Karin Limburg


Karin Limburg is a professor in the department of Environmental and Forest Biology at SUNY-ESF.

Biography

She graduated with a double AB degree in Ecology and Conservation from Vassar College, and then studied Systems Ecology under Howard T. Odum at the University of Florida, Gainesville for her MS degree. She completed her Ph.D. under the supervision of Simon Levin at Cornell University in 1994. A broadly trained ecologist, she has spent most of her career inferring water chemistry and fish ecology from careful examination of fish otoliths. Otoliths are small calcified structures that help fish to hear and balance, and they make excellent subjects for sclerochronology.

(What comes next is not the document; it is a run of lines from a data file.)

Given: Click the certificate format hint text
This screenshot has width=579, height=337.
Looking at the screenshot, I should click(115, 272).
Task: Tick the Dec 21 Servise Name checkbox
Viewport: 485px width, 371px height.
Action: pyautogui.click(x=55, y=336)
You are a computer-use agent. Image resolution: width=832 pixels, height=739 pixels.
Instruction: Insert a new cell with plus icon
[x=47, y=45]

Most recently, her studies have focused on the looming problem of the deoxygenation of the oceans as a result of global climate change.

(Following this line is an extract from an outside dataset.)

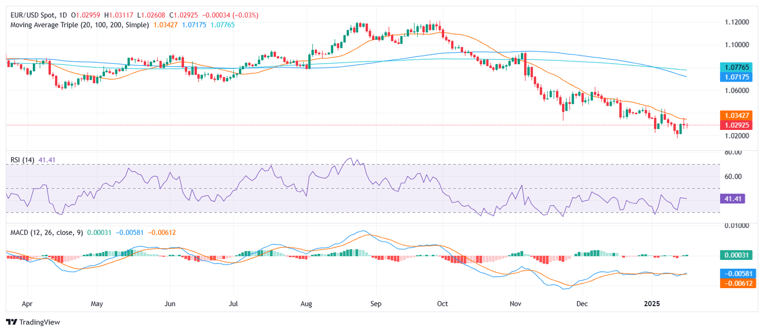This screenshot has width=764, height=332.
Task: Click the 2025 label on time axis
Action: 652,303
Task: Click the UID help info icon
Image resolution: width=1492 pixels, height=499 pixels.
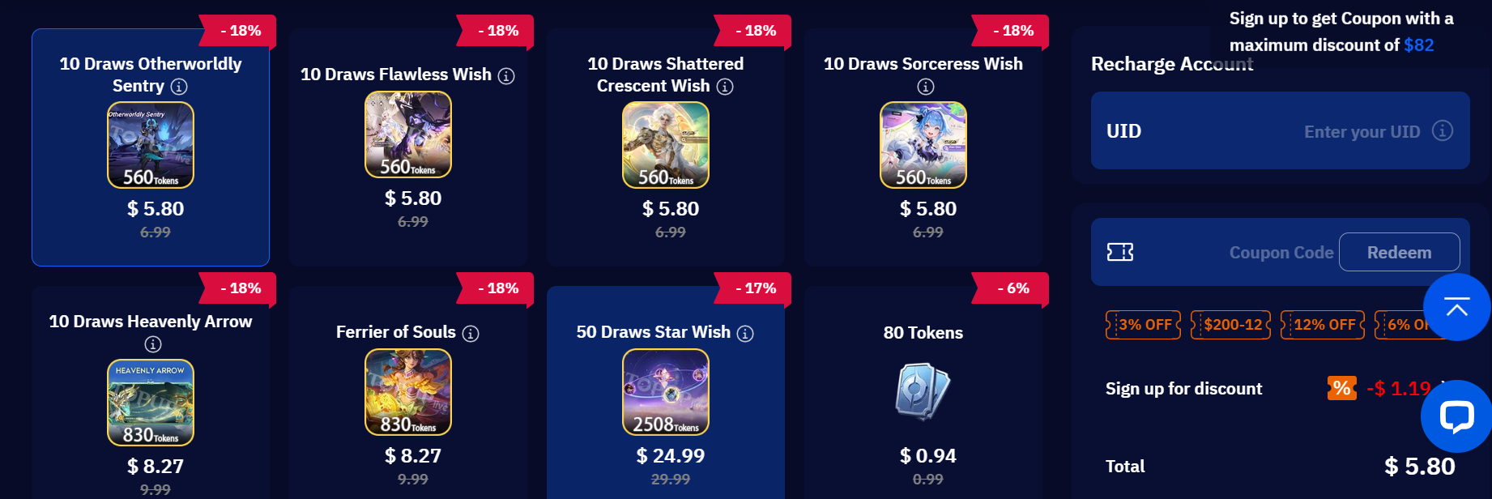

In addition to her studies of otoliths, early in her career, Limburg contributed to a now seminal study led by Robert Costanza that was one of the first to attempt to place a value on worldwide ecosystem services that still continues to be frequently invoked in discussions of conservation biology. In a later paper lead by Limburg, she and her coauthors argued that economic decisions need to be made in light of an understanding of ecosystem dynamics, including the potential for nonlinearity. Building upon the conceptual foundation of their earlier publications, in 2010 Limburg, Costanza, and Ida Kubiszewski edited the inaugural edition of the Annals of the New York Academy of Sciences Ecological Economics Reviews.
As of December 2019, Limburg has published more than 120 peer-reviewed articles, and her work has been cited more than 32,000 times. In 2010, SUNY-ESF honored Limburg with the "Exemplary Researcher award." In 2018 she was one of the recipients of the Chancellor's Award for Excellence in Scholarship and Creative Activities.